悪いのは本当に警察だらうか。たしかに「今のまゝが好い」と幹部警察官たちは思ってゐる。組織とは誰にも容喙されたくないものだからだ。
たった一人の迷子さへ、現に私たちは救出できなかった。
同胞意識が希薄なのは、実は私たち自身であり、警察官もまたその子弟にすぎなかった。だから彼らに対してこれを咎める声が聞こえない。

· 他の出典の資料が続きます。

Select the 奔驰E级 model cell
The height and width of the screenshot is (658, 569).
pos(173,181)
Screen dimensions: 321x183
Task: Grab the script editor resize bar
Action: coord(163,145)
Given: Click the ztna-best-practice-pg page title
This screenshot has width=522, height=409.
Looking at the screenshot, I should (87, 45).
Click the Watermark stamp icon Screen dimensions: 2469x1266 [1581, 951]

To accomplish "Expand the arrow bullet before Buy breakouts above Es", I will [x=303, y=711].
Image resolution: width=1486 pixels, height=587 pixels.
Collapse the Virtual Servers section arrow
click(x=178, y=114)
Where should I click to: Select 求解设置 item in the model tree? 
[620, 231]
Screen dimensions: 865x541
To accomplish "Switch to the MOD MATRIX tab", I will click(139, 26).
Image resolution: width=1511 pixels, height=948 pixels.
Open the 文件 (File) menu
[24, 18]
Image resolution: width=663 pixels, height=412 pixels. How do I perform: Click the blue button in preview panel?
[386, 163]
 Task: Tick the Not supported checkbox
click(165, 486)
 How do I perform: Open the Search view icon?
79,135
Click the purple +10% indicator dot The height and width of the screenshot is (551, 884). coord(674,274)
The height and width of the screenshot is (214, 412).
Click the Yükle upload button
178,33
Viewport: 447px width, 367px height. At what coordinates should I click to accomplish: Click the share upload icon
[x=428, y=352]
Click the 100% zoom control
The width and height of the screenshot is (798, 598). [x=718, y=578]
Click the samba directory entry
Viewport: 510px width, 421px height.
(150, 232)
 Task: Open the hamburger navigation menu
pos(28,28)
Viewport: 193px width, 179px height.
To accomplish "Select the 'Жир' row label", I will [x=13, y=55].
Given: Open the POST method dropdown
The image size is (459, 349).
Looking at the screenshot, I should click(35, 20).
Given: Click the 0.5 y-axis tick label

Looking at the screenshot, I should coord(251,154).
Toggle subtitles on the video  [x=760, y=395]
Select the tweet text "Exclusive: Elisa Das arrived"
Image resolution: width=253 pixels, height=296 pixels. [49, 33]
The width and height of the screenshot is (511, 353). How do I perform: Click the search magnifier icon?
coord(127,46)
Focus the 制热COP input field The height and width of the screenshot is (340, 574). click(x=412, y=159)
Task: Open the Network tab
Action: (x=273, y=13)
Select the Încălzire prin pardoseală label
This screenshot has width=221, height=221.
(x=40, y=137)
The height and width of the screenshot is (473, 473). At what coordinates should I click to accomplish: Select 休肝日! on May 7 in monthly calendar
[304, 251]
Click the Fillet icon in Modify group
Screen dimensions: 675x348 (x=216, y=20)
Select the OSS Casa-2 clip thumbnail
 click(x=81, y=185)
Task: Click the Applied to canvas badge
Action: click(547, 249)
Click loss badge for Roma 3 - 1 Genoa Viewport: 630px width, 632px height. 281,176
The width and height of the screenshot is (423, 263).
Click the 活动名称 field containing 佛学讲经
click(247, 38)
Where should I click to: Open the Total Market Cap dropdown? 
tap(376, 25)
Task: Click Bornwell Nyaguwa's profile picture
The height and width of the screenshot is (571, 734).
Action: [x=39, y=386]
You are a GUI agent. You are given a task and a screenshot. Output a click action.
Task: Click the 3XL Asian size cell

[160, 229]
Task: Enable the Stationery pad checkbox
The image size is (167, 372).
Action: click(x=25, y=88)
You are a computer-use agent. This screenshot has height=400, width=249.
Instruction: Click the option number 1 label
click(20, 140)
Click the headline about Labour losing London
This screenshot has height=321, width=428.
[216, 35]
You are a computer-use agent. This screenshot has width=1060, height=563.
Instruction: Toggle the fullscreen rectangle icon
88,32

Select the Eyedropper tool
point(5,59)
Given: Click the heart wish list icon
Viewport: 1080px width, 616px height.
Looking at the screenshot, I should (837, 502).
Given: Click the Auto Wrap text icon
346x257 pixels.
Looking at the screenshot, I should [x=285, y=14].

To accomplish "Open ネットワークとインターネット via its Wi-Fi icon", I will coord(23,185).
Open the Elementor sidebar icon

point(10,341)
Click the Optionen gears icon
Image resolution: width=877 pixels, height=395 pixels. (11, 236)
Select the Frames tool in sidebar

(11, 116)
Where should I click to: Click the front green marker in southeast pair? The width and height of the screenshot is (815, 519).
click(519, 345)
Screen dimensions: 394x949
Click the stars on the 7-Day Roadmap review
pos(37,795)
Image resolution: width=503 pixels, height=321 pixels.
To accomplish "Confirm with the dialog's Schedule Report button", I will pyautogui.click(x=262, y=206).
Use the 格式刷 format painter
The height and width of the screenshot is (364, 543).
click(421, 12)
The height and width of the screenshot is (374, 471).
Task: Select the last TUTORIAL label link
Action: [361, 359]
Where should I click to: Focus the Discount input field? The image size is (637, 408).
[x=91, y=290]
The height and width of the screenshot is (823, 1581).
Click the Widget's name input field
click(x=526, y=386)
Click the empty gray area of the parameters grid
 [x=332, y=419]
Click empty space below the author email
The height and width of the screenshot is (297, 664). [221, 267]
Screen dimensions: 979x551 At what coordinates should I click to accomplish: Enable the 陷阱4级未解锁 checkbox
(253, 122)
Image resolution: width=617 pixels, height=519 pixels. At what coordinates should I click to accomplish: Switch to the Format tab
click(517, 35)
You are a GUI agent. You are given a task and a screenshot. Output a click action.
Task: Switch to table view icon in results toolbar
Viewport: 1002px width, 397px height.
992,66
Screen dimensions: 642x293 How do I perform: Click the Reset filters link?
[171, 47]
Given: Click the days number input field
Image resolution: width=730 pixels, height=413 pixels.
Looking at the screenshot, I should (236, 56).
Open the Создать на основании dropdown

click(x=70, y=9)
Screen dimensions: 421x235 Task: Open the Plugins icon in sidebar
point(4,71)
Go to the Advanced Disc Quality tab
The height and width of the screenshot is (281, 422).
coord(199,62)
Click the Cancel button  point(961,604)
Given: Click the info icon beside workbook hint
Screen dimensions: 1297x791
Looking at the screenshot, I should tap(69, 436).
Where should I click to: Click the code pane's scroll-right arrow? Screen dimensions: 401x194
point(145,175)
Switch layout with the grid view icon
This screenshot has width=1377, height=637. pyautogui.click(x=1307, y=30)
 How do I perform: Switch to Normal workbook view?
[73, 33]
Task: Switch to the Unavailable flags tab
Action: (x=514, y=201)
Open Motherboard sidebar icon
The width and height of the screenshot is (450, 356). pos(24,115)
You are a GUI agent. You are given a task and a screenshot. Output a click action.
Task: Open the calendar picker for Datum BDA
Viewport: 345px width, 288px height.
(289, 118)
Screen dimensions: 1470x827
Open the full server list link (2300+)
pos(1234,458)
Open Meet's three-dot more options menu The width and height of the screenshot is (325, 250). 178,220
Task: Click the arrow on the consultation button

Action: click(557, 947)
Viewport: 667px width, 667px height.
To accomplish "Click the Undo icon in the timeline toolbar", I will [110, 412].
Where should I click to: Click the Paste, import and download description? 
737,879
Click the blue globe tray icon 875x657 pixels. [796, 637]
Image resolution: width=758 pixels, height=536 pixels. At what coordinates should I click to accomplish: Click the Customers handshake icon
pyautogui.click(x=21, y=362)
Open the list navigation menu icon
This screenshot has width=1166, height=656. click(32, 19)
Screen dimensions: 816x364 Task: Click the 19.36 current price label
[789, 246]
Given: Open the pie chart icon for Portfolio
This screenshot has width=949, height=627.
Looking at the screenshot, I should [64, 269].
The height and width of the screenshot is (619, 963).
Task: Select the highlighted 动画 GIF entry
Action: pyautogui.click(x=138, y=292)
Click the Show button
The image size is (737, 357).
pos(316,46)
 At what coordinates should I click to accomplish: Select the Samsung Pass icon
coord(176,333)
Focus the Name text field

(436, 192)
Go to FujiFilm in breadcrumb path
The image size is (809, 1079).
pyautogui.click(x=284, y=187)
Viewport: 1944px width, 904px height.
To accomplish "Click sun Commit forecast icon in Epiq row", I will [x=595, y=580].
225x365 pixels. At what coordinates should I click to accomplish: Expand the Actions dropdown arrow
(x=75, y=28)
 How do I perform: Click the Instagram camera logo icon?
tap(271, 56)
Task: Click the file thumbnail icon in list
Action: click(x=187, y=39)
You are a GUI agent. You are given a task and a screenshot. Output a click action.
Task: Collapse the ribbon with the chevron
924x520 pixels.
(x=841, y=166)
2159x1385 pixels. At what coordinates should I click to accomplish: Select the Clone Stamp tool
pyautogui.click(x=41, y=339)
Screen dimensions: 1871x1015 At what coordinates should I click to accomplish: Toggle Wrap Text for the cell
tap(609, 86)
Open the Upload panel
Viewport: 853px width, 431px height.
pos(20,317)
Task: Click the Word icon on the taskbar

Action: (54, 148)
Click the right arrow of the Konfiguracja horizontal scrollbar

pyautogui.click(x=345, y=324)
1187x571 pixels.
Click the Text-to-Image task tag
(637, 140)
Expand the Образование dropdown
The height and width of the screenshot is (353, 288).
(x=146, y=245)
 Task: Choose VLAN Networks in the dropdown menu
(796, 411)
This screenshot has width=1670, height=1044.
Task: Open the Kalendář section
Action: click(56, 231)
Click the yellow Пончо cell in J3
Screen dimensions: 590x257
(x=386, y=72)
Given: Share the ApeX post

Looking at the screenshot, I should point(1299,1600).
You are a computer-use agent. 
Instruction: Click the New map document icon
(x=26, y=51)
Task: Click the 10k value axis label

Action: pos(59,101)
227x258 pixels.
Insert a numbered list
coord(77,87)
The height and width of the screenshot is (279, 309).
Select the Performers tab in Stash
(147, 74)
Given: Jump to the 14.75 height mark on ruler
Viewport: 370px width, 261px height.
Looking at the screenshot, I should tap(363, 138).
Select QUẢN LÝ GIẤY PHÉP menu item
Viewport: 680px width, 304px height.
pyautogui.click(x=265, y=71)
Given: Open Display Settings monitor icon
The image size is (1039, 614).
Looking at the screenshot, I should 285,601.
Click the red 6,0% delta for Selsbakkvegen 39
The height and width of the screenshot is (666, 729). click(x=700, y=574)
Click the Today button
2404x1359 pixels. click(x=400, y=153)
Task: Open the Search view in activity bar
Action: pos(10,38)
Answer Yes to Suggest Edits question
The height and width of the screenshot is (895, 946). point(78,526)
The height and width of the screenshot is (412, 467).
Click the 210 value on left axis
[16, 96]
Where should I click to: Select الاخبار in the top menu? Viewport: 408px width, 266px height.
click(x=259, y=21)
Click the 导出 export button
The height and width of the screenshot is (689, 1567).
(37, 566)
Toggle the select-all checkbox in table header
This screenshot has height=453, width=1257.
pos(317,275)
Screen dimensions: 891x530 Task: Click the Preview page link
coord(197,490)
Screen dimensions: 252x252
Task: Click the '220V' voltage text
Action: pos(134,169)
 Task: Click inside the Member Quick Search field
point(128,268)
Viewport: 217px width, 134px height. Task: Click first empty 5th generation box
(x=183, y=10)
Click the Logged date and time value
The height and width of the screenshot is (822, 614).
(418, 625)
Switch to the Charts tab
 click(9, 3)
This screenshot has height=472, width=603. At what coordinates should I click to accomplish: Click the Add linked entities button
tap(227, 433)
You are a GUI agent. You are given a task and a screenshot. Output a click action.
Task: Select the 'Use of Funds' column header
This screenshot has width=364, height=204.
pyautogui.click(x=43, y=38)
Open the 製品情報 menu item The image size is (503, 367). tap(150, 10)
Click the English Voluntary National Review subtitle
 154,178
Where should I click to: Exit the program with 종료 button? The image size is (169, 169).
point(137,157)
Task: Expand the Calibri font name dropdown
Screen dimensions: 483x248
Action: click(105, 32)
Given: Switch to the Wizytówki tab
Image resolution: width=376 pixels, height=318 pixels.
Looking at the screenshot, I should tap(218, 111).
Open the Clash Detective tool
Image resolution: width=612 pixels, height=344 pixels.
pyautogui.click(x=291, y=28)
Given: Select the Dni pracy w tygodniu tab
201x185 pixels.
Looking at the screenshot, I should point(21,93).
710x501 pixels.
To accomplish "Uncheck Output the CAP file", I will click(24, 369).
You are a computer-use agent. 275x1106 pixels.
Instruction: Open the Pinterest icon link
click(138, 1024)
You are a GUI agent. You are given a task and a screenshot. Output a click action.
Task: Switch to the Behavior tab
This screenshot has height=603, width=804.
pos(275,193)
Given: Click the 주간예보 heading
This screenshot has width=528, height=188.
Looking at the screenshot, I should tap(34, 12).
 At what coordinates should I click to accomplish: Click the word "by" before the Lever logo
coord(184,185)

報道機関は業務の都合上、警察とは協力関係にある。それ故およそ警察が「耳が痛い」と思ふやうなことを彼らは報道しない。先の山梨キャンプ場女児失踪事件でも報道機関は「涸ら沢」で発見された遺留品や遺骨が具体的にどこから流れてきたのかを検証して報道しなかった。つまりそれは「飯を喰ふため」にしてゐることだから、実はその罪は軽い。実際TVのなかでは選挙で選ばれた大臣はいつも悪玉であり、警察はいつも善玉だ。それを視て納得し、愉しんでゐる、無機質で抜け目なく、ひとを悪者にして己のみその咎を免れぬがれむとする私たち国民に支へられて、かゝる自然ならざる、人為的に変へられた社会は維持されてゐます。
R8.1.8 ミソラ通信
* 令和5年6月2日 午前11:50に小欄が電話で尋ねた「遺留品とご遺体の一部が発見された涸ら沢の上流にあたる西山は捜索の範囲に含まれてゐましたか」といふ質問への回答。